DATASET RECORDS:
::::

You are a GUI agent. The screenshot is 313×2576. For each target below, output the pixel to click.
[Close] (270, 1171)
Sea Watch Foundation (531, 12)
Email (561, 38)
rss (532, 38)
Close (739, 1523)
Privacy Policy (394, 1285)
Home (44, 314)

::::

WHAT THE EXERCISE ASKS: Transcribe all of the data exactly, leaving no line out.

YOUR RESPONSE:
You are a GUI agent. The screenshot is 313×2576. For each target below, output the pixel to click.
[Close] (270, 1171)
Sea Watch Foundation (531, 12)
Email (561, 38)
rss (532, 38)
Close (739, 1523)
Privacy Policy (394, 1285)
Home (44, 314)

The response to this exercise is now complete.